At this point, your model should be ready and available on the Models tab. Download the Lens Studio Project (Figure 5) and open it on the Lens Studio Application.
Launch the Lens Studio Project
Now that the object detection model is ready, we need to import it into Lens Studio and create our lens.
- Open the project: Open the .lsproj file from the project zip file provided by Fritz AI Studio, and import the model. A prompt will pop up, don’t change anything just click on import (Figure 6).
- Import the model as an ML Component: In the left Objects panel of Lens Studio, you will find an object called ML Component. Click on it and import the model from the right panel (Figure 7). Since the model file is already in the project structure, Lens Studio can recognize it.
- Change the input Texture: In the ML Component file, change the input texture to Textures > Device Camera Texture (Figure 8), this will ensure that the model can use the camera as the input.
- Change the input image transformer: In the ML Component file, make sure to uncheck Stretch in Inputs > Input Transformer Builder. This will avoid the bounding boxes stretching vertically when the phone
is in portrait mode and it will try to match the ratio of the object. To illustrate the difference, look at the (Figure 10).
At this stage, you can preview the Lens by pairing your phone in the Snapchat Application. The result should resemble Figure 10:
For one iteration, the model is pretty good! The model could be improved by changing the scale of the seed images to reduce their size to avoid getting too close to the camera to have to trigger a positive classification.
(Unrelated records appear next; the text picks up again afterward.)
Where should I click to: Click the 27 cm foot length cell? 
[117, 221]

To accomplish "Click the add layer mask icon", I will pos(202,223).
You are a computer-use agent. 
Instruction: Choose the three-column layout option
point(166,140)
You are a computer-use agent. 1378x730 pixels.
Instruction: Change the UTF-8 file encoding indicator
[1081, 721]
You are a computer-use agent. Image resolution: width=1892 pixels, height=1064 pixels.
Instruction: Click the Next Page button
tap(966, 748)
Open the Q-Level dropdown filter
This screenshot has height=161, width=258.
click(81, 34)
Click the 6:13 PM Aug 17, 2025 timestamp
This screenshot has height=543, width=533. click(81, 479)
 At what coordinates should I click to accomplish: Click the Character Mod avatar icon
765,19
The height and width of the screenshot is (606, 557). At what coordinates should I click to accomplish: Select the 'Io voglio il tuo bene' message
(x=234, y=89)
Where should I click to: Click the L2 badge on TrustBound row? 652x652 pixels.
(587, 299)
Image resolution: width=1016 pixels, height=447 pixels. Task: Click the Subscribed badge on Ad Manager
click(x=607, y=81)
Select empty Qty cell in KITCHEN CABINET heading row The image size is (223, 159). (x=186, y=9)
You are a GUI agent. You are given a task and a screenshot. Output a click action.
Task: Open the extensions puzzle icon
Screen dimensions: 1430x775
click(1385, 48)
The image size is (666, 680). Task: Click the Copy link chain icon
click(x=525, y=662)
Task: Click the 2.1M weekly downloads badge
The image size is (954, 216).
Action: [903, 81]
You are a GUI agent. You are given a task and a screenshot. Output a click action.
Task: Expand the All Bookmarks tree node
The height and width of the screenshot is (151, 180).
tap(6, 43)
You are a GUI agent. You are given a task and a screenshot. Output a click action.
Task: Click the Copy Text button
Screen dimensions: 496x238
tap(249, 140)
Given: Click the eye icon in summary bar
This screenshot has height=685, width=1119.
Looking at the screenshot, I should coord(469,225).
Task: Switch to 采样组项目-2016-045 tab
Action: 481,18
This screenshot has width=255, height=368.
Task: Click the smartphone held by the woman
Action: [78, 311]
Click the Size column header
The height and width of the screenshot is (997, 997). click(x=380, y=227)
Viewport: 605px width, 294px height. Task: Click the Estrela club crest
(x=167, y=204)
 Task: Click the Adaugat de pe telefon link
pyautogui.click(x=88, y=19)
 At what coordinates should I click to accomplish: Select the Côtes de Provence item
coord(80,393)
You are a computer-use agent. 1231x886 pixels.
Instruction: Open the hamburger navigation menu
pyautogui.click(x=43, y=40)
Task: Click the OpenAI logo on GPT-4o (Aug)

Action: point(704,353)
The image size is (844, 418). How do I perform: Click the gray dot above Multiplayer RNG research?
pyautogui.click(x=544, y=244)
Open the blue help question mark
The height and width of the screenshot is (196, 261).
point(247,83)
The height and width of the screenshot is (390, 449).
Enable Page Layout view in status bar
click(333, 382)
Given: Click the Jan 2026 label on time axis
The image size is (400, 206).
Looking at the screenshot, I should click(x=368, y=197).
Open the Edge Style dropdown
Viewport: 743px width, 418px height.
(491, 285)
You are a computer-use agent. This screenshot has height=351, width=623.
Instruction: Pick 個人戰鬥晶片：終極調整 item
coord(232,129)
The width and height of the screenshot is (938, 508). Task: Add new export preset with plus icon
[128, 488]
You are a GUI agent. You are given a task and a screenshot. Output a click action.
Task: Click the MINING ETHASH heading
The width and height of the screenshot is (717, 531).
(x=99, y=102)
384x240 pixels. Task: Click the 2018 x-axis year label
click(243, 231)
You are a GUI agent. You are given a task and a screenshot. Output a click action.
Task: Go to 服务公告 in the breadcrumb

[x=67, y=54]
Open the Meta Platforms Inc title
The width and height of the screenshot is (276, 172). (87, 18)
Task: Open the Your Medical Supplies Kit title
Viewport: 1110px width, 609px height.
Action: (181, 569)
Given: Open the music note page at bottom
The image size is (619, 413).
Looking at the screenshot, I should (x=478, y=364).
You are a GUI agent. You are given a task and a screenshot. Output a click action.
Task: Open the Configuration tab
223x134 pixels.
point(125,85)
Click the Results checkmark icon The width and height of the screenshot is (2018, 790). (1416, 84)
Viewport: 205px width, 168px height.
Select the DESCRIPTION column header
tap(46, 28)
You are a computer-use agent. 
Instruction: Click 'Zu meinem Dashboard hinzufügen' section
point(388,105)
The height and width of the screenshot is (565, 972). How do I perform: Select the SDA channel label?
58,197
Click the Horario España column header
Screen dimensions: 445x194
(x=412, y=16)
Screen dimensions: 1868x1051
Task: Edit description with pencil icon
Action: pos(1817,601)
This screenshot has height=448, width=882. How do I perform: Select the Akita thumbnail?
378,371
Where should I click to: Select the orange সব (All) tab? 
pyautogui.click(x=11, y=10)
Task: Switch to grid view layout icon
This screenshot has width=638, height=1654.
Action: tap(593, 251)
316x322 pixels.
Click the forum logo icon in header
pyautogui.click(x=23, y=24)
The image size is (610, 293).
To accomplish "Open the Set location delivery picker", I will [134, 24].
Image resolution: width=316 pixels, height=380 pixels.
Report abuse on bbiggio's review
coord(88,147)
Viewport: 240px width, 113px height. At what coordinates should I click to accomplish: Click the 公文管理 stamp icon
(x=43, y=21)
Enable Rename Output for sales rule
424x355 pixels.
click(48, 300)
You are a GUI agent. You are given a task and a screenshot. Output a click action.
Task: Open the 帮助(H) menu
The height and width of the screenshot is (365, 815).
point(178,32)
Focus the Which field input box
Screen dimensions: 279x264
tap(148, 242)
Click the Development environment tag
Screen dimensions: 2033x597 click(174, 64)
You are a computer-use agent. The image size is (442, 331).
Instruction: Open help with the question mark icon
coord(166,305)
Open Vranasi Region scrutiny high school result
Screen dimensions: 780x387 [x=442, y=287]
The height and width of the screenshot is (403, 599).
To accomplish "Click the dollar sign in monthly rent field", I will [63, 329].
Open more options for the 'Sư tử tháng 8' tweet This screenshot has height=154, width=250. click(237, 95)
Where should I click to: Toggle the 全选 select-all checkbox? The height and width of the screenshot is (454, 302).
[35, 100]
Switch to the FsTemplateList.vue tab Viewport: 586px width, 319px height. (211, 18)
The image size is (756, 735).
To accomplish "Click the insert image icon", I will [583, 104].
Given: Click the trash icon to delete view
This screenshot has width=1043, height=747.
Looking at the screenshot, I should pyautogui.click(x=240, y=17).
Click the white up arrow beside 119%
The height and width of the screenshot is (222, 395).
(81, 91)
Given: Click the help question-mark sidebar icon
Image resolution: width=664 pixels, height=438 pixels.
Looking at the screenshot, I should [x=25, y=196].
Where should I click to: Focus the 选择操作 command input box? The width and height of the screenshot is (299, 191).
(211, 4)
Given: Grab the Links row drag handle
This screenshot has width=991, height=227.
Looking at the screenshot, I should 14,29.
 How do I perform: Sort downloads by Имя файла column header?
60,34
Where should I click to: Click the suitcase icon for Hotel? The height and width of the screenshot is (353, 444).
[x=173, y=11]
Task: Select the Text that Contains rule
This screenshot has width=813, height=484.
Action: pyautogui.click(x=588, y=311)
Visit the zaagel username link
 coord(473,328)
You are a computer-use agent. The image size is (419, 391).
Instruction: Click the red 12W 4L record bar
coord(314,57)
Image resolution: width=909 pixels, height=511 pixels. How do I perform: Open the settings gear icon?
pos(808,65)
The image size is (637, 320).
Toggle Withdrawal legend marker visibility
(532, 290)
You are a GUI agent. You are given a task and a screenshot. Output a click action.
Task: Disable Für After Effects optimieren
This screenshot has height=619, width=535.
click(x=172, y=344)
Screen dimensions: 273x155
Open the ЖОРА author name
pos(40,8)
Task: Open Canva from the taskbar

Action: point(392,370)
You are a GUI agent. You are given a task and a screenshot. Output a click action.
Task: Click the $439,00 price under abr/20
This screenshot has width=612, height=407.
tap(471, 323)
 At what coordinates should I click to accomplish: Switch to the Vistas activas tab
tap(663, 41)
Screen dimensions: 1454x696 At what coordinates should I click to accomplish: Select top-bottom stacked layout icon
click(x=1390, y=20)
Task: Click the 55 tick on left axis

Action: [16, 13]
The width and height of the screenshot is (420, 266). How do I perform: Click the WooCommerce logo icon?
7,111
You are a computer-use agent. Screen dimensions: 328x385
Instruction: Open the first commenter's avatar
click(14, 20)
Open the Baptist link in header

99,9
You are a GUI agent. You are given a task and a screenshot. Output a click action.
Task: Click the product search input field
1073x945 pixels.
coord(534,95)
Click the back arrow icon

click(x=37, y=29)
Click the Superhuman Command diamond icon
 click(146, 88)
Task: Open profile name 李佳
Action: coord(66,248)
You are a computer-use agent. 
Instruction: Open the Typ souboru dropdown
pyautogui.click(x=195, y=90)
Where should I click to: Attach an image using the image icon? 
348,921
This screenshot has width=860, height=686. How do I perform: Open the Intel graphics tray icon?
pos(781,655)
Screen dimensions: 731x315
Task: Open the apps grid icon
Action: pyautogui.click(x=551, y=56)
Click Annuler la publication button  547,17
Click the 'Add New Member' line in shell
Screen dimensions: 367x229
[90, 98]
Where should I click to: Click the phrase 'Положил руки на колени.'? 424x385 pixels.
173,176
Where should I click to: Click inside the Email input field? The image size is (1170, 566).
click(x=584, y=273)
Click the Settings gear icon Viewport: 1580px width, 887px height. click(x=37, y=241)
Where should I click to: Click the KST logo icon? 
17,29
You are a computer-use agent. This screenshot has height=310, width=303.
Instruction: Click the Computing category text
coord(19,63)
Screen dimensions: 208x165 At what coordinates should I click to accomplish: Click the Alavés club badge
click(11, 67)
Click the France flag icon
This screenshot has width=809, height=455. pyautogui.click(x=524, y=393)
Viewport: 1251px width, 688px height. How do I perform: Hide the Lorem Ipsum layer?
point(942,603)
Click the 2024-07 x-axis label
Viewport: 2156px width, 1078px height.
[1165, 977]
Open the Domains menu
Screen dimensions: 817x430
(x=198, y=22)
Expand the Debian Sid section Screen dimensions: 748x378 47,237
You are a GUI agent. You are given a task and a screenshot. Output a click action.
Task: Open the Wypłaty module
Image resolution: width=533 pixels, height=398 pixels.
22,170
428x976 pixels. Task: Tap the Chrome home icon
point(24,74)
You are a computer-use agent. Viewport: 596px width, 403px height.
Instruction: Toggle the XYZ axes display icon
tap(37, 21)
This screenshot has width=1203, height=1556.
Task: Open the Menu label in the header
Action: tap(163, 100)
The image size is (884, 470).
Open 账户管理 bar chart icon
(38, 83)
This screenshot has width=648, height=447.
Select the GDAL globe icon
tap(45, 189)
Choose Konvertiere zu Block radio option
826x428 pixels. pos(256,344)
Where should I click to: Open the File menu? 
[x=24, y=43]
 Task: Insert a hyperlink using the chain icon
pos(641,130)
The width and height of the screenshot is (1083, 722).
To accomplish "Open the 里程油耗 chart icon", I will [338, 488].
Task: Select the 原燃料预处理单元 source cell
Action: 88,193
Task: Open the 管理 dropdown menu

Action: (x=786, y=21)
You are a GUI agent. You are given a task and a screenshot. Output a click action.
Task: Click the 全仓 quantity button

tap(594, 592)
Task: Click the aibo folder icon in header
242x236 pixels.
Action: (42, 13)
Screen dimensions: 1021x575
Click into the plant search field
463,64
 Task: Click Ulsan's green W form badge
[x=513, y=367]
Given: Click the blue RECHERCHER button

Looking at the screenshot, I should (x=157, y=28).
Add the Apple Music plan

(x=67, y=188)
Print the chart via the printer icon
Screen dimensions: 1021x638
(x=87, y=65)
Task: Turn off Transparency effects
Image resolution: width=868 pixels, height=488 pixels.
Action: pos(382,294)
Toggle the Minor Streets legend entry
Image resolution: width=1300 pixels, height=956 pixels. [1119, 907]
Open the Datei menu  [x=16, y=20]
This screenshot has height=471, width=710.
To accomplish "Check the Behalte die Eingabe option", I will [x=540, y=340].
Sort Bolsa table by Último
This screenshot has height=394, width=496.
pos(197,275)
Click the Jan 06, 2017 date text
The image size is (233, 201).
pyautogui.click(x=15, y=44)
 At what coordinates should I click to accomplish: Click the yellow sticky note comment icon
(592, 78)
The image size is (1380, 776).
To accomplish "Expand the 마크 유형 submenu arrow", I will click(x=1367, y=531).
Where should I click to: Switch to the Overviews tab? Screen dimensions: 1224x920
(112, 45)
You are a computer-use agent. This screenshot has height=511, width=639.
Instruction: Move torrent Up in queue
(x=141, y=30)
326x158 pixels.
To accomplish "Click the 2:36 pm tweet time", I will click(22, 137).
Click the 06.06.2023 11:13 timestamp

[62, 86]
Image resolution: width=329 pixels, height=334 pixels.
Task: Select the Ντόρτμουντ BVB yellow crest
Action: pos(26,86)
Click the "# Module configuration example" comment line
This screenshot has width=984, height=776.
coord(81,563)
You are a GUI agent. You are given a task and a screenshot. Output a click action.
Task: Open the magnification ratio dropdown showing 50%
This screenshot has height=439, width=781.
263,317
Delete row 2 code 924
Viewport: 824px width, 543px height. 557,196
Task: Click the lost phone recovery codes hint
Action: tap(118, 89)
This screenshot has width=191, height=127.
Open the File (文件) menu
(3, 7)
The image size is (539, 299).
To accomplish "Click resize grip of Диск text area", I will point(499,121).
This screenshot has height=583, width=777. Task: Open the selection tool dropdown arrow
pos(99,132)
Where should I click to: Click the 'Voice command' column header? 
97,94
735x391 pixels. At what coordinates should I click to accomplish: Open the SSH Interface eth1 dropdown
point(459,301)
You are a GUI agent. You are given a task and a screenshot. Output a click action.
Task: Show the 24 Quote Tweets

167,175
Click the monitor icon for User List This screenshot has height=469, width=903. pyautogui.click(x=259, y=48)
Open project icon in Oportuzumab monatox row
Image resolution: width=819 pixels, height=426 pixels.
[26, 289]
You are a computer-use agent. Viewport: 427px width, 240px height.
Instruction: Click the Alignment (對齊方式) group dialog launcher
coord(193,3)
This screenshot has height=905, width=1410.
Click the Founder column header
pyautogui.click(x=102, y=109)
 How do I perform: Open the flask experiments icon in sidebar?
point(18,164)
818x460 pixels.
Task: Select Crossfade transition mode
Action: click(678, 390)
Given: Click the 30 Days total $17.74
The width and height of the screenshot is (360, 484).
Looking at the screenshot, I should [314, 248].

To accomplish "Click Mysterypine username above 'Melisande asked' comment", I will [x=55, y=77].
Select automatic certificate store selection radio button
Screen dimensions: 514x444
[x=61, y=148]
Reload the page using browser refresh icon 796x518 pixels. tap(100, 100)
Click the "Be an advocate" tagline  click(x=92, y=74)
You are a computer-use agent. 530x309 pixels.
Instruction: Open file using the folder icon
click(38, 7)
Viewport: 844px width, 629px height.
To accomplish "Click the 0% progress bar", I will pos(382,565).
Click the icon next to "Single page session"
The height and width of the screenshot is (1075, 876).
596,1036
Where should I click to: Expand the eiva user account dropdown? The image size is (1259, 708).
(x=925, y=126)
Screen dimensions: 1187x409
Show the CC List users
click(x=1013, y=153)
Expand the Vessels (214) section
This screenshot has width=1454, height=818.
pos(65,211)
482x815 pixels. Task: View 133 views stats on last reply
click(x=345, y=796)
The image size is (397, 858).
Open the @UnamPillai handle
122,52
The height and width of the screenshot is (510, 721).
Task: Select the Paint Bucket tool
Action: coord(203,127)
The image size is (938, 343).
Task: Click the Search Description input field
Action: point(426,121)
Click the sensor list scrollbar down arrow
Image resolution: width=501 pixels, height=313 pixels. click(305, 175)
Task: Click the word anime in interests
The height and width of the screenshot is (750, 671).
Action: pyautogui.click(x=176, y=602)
When the object detection model detects a nearby Texas license plate the model is accurate, but when the license plate is a bit far from the camera, the model doesn’t detect anything.
Also, I would continue to add more seed images to improve the accuracy of the model and generate more and more good-quality annotated images.
The project is nowhere near ready to be used by end-users, and there are a lot of things that could be added to improve the whole experience in terms of design, or even other elements — the Texas flag for example — or even activate a colorful layer that could be used as a filter. The possibilities are endless and are likely easy to implement for Snapchat Lens Creators.